**DATA PROVIDED:**
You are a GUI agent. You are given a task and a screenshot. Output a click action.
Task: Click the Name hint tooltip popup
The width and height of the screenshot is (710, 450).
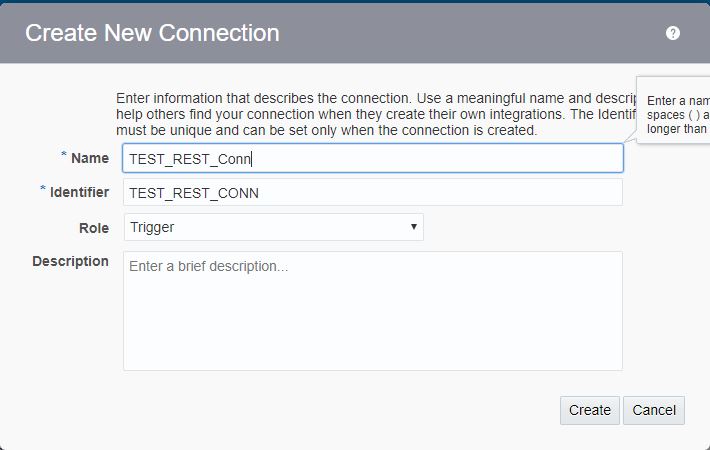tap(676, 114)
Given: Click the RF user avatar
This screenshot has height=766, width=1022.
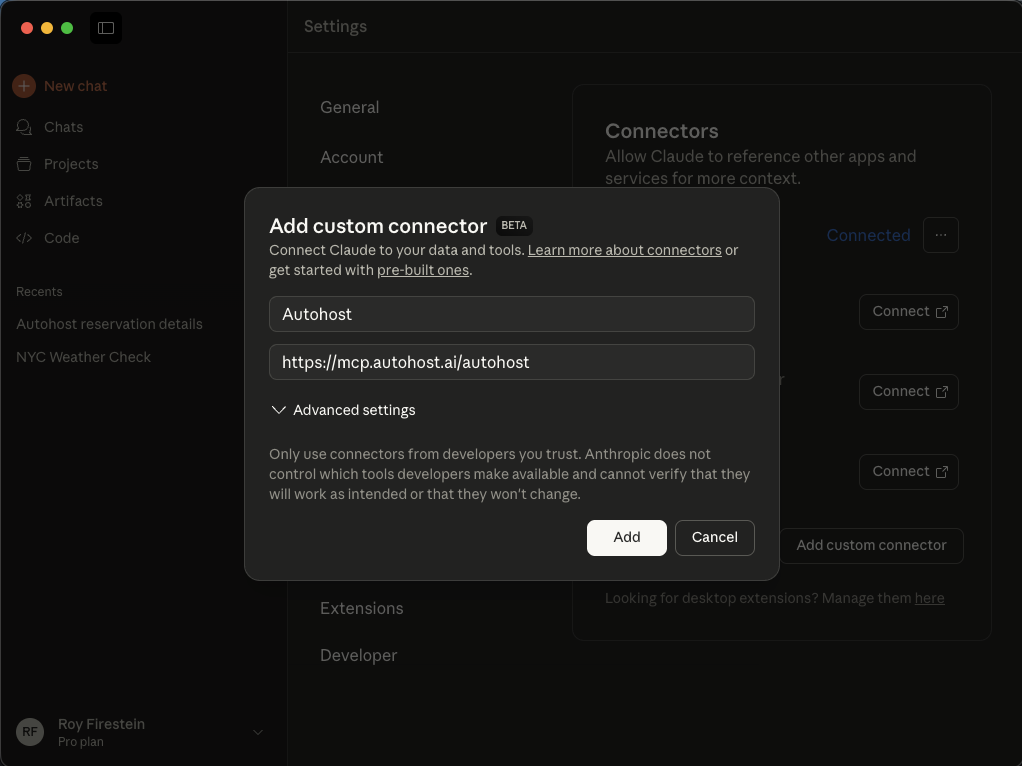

...

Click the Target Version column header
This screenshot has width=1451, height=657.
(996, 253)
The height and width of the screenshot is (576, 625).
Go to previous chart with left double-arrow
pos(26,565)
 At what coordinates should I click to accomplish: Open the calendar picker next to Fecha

---

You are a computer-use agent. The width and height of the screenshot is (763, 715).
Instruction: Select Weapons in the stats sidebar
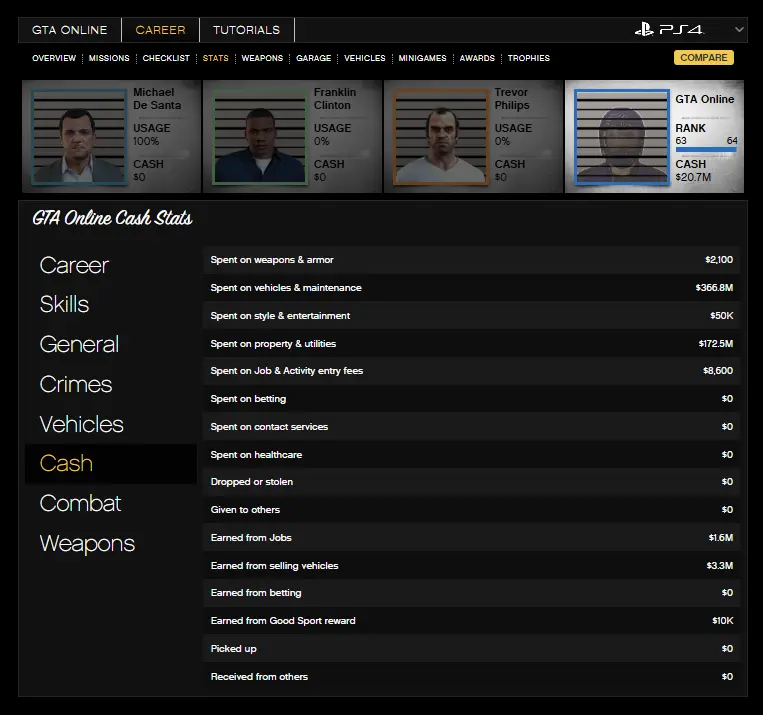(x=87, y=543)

**PROBLEM DESCRIPTION:**
All that is needed is the exact run of lines above from the line containing "This screenshot has width=1451, height=657." through the line containing "At what coordinates", both of them included.

**FINISHED EXERCISE:**
This screenshot has width=1451, height=657.
(996, 253)
The height and width of the screenshot is (576, 625).
Go to previous chart with left double-arrow
pos(26,565)
 At what coordinates should I click to accomplish: Open the calendar picker next to Fecha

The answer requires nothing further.